■ **TASK DESCRIPTION**
The required output is the exact run of lines below that opens at the line with "This screenshot has width=329, height=202." and closes at the line with "Task: Select the 90cm recommended height cell".

■ **SUPPLIED MATERIAL**
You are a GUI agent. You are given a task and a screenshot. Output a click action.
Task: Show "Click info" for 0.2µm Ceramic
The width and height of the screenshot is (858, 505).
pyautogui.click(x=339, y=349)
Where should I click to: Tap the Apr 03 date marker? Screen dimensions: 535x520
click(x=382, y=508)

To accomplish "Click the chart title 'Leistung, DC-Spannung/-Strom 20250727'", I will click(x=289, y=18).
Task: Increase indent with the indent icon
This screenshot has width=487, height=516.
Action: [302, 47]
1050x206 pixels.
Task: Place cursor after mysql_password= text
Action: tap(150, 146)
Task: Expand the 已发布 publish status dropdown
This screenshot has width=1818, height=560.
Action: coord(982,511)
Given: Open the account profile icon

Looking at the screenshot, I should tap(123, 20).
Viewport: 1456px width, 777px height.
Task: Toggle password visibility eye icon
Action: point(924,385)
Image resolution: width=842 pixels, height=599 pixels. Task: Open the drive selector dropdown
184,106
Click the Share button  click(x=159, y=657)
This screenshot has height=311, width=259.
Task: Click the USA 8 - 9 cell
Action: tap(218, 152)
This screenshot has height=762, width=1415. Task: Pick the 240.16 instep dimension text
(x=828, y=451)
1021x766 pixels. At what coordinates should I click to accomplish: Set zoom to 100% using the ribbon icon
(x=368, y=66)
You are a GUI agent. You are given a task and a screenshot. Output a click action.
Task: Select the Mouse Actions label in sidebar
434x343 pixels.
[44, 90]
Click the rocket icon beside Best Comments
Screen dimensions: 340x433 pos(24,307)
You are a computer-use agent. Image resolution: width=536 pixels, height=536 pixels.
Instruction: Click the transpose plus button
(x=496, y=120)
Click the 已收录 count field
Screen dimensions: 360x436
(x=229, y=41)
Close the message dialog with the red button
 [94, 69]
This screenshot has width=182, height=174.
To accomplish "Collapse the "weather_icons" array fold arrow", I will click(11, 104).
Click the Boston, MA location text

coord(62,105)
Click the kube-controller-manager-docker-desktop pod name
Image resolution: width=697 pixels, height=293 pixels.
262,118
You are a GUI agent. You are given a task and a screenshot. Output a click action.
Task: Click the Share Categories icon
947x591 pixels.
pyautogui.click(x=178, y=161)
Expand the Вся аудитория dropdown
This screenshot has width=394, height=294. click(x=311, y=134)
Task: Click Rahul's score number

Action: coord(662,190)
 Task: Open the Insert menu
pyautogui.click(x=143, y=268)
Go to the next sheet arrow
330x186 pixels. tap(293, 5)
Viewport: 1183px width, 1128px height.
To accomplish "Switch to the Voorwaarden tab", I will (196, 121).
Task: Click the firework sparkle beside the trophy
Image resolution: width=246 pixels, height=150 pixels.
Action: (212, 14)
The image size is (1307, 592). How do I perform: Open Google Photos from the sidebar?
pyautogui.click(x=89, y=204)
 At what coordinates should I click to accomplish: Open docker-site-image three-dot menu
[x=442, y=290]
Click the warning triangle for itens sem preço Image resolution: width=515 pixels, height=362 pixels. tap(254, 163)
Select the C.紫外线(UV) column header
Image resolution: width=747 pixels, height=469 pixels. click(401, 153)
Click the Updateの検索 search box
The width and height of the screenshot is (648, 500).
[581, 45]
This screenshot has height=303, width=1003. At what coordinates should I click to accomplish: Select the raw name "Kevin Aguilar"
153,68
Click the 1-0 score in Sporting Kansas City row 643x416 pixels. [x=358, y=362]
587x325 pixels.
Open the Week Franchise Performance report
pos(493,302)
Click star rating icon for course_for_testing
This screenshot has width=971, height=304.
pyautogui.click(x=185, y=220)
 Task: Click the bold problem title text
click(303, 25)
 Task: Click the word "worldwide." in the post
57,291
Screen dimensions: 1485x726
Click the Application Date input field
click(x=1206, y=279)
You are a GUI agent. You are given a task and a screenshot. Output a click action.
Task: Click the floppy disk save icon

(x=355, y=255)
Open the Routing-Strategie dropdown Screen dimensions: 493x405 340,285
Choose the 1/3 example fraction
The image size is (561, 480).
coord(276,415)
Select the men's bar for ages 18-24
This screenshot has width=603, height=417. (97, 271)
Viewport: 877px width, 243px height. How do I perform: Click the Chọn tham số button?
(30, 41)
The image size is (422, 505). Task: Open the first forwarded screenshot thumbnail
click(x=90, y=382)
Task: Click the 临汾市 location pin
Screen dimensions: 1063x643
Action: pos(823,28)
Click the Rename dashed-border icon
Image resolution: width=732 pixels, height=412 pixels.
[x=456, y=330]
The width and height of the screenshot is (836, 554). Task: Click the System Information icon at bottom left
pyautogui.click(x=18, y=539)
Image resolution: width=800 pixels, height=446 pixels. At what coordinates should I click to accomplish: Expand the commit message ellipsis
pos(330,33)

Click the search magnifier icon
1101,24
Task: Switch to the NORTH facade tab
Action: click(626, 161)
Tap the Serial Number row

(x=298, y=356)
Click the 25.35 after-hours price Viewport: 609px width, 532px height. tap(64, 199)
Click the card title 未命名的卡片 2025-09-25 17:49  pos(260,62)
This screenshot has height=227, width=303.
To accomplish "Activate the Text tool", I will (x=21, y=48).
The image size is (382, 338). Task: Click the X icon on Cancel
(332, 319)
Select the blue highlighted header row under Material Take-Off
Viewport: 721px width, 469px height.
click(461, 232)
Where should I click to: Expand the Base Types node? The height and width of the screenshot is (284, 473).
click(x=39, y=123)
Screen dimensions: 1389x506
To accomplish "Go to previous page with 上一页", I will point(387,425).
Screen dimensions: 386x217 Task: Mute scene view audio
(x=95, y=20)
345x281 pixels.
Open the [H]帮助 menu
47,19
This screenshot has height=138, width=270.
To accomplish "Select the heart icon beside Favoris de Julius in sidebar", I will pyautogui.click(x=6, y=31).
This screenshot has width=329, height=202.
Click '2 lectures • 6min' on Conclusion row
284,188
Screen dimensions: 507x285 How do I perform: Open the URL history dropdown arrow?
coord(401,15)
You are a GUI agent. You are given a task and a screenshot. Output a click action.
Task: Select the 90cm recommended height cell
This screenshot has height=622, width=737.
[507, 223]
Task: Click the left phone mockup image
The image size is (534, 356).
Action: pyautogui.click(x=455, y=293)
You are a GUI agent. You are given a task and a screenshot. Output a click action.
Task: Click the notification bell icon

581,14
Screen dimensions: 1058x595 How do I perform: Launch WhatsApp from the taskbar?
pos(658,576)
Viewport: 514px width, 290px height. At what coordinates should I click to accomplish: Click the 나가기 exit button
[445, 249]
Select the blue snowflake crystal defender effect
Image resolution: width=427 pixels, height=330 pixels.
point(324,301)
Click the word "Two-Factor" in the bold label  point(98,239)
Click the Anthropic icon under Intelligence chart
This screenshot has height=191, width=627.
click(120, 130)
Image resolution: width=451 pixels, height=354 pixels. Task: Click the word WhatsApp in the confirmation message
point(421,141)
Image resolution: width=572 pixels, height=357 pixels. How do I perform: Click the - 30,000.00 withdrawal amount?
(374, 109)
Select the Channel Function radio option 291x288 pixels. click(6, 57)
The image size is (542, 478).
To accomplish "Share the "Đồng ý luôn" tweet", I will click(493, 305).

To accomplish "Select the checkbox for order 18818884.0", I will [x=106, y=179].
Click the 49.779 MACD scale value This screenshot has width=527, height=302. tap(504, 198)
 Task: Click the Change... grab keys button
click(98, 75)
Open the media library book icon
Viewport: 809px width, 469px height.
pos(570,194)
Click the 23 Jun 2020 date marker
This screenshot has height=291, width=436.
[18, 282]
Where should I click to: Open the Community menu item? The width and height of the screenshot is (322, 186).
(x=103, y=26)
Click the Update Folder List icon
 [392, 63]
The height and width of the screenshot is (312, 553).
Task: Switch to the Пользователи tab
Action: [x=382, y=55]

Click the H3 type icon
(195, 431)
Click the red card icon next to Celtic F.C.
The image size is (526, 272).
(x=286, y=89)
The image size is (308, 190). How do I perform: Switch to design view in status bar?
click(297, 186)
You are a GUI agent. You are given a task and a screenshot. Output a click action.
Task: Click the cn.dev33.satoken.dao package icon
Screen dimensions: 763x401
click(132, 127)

■ **RESPONSE TO THE TASK**
This screenshot has width=329, height=202.
Click '2 lectures • 6min' on Conclusion row
284,188
Screen dimensions: 507x285 How do I perform: Open the URL history dropdown arrow?
coord(401,15)
You are a GUI agent. You are given a task and a screenshot. Output a click action.
Task: Select the 90cm recommended height cell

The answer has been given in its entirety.